----- Given text -----
- Abbreviation: PLN
- President: Anastasio Somoza García (first) Anastasio Somoza Debayle (last)
- Founder: Anastasio Somoza García
- Founded: 1928; 98 years ago
- Dissolved: 20 July 1979 (47 years, 5 days ago)
- Preceded by: Liberal Party
- Headquarters: Managua
- Ideology: Nominal: Liberalism (Nicaraguan) National liberalism De facto: Authoritarian conservatism National conservatism Pro-Americanism Personalismo Somocismo [es]
- Political position: Right-wing to far-right
- Colors: Red and Blue

Party flag

= Nationalist Liberal Party =

The Nationalist Liberal Party (Partido Liberal Nacionalista, PLN) was a political party in Nicaragua.

When Anastasio Somoza García took power in 1936, the party aligned itself with the United States and other caudillos in Latin America, like Rafael Trujillo, Oswaldo López Arellano, and Fulgencio Batista.

From 1936 to 1979, the office of President of Nicaragua was held by members of the Nationalist Liberal Party. When the first phase of the Nicaraguan Revolution was won by the FSLN, the PLN was dissolved by the new government. Many Somoza loyalists later supported or joined Contras rebel groups.

==History==
Whilst initially it still featured a liberal agenda (the Liberals having been one of the two main parties of Nicaragua since the 19th century along with the Conservatives), the Nationalist Liberal Party later developed into little more than a political vehicle for the kleptocracy of the Somoza clan.

The party suffered several splits: in 1944, opposing Anastasio Somoza García's intentions to re-run for the presidency, dissident party members such as Manuel Cordero Reyes, Roberto González Dubón, Carlos Morales, Gerónimo Ramírez Brown (minister of public education from 1939 to 1944) and Carlos Pasos formed the new Independent Liberal Party, that functioned for decades to come as a legal, centrist opposition party and briefly sided with the Sandinistas to overthrow Somoza Debayle and cement the victory of the Nicaraguan Revolution. In 1968, another group of members, led by Ramiro Sacasa Guerrero (former minister for labor), split from the Nationalist Liberal Party, disagreeing with Anastasio Somoza Debayle's ambition to re-run. They formed the Constitutionalist Liberal Movement, which later evolved into the Constitutionalist Liberal Party.

The party was banned after the FSLN takeover in 1979.
----- Dataset section -----
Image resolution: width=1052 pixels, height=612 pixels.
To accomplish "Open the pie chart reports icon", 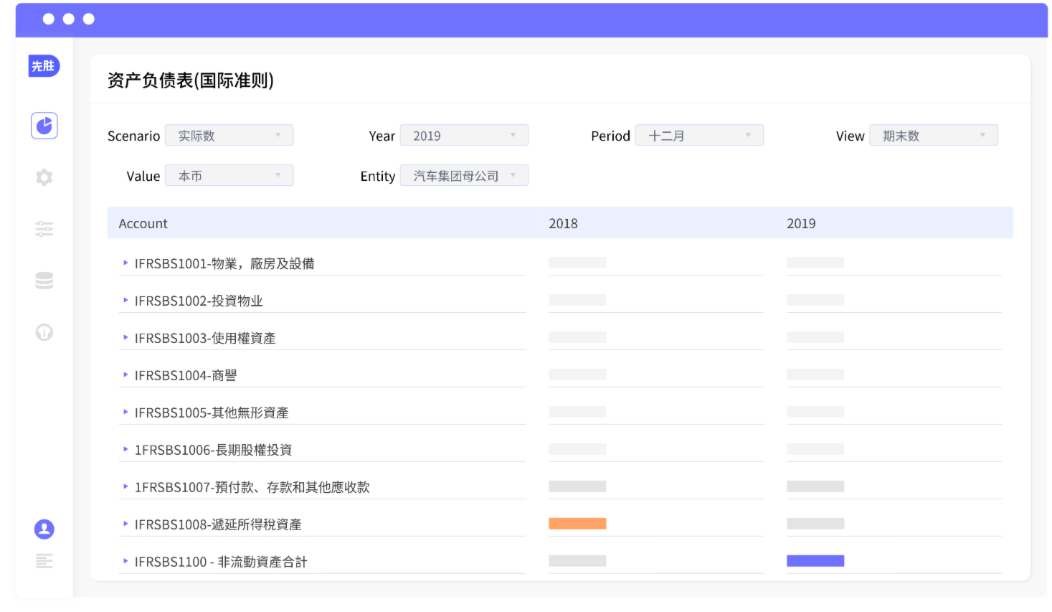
-----
_Task requirements_.
**1)** In the Nationalist Liberal Party article, who led the group of members that split from the party in 1968?
**2)** Copy the Nationalist Liberal Party article word for word from "- Preceded by: Liberal" to "and Fulgencio Batista.".

_Task responses_.
**1)** Ramiro Sacasa Guerrero

**2)**
- Preceded by: Liberal Party
- Headquarters: Managua
- Ideology: Nominal: Liberalism (Nicaraguan) National liberalism De facto: Authoritarian conservatism National conservatism Pro-Americanism Personalismo Somocismo [es]
- Political position: Right-wing to far-right
- Colors: Red and Blue

Party flag

= Nationalist Liberal Party =

The Nationalist Liberal Party (Partido Liberal Nacionalista, PLN) was a political party in Nicaragua.

When Anastasio Somoza García took power in 1936, the party aligned itself with the United States and other caudillos in Latin America, like Rafael Trujillo, Oswaldo López Arellano, and Fulgencio Batista.